#### SECCIÓN DEL DOCUMENTO

Los pueblos rurales del interior y sureños alejados de los caminos reales eran frecuentados muy poco por extranjeros, y cuando algunos los visitaban, los hombres, mujeres y niños se quedaban asombrados cuando los veían llegar. Según Charles Edwardes, el alboroto que se armó cuando llegó a Guía fue mucho mayor que cuando entró en Chío. La gente se aglomeraba en las azoteas de las casas para asomarse y contemplar la llegada del extranjero. “Las ventanas se llenaron de caras y la puerta del casino se invadió de hombres”.
Parecida situación que Tenerife la padecía Gran Canaria, y cuando hablamos de las islas Canarias de entonces no nos referimos a “todas” las islas, sino únicamente a las dos capitalinas y no al resto de cada provincia, precisamente por las dificultades de comunicación.
A modo de conclusión, considero que los relatos de los viajeros aportan unos retratos efímeros, que si bien pueden ser de calidad relativa si los analizamos desde la óptica meramente literaria por estar redactados con unas estructuras sintácticas deficientes y muy alejados de los cánones narrativos, son muy aprovechables desde el punto de vista de la aproximación histórica por la abundante información que proporcionan. Pero siempre se debe depurar la información proporcionada, ya que el tiempo transcurrido entre la experiencia del viajero y la escritura elaborada, aunque haga gala en la exposición de rigor intelectual, lo imaginario suele aparecer, en muchas ocasiones distorsionando el calificativo de “objetividad”.

########
#### DATOS

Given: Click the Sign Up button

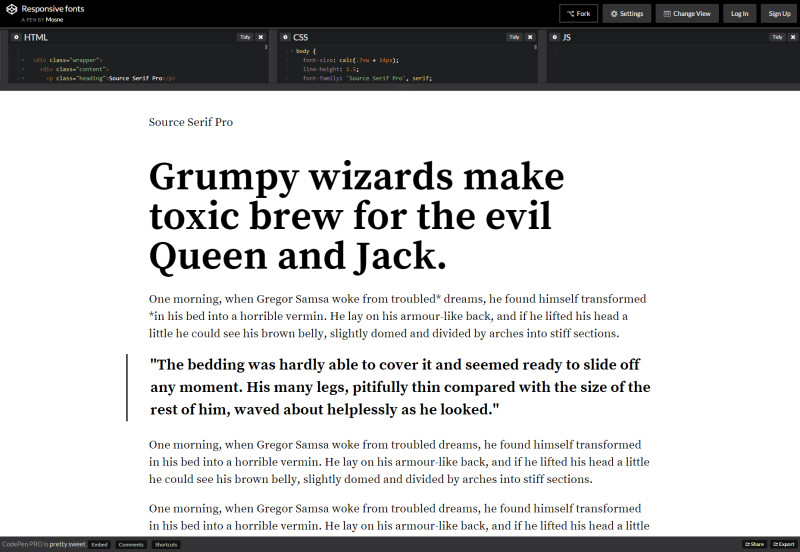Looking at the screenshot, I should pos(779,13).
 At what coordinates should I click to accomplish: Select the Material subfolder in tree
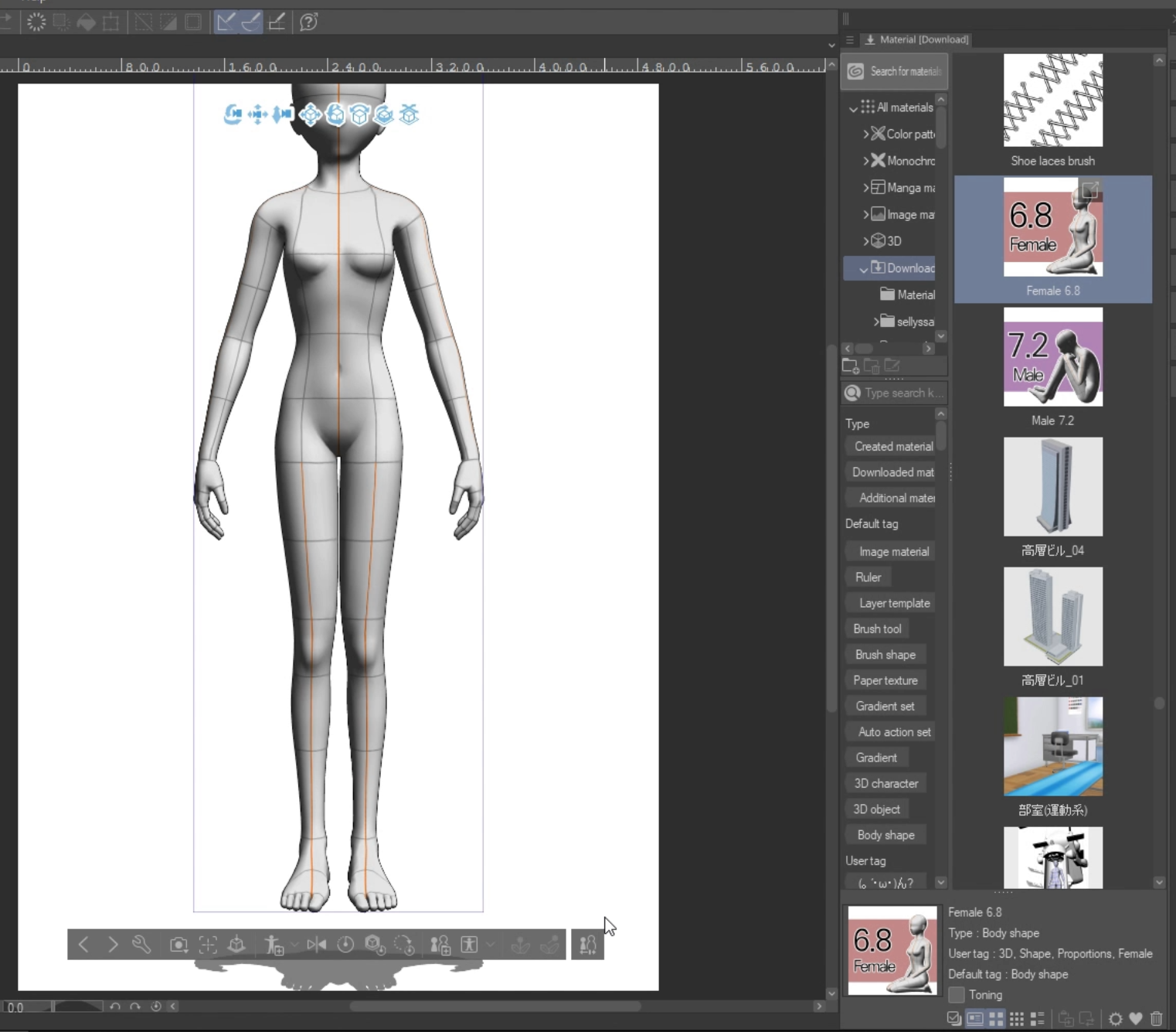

########

[TAREA 1] Transcriba de la sección del documento el fragmento que empieza por las palabras en las que figura "Los pueblos rurales" y termina con "dificultades de comunicación.".
[TAREA 2] Enumere todos los nombres de lugares que aparecen en la sección del documento.
Responda basándose únicamente en la sección del documento.

[RESPUESTA 1]
Los pueblos rurales del interior y sureños alejados de los caminos reales eran frecuentados muy poco por extranjeros, y cuando algunos los visitaban, los hombres, mujeres y niños se quedaban asombrados cuando los veían llegar. Según Charles Edwardes, el alboroto que se armó cuando llegó a Guía fue mucho mayor que cuando entró en Chío. La gente se aglomeraba en las azoteas de las casas para asomarse y contemplar la llegada del extranjero. “Las ventanas se llenaron de caras y la puerta del casino se invadió de hombres”.
Parecida situación que Tenerife la padecía Gran Canaria, y cuando hablamos de las islas Canarias de entonces no nos referimos a “todas” las islas, sino únicamente a las dos capitalinas y no al resto de cada provincia, precisamente por las dificultades de comunicación.

[RESPUESTA 2] Guía, Chío, Tenerife, Gran Canaria, islas Canarias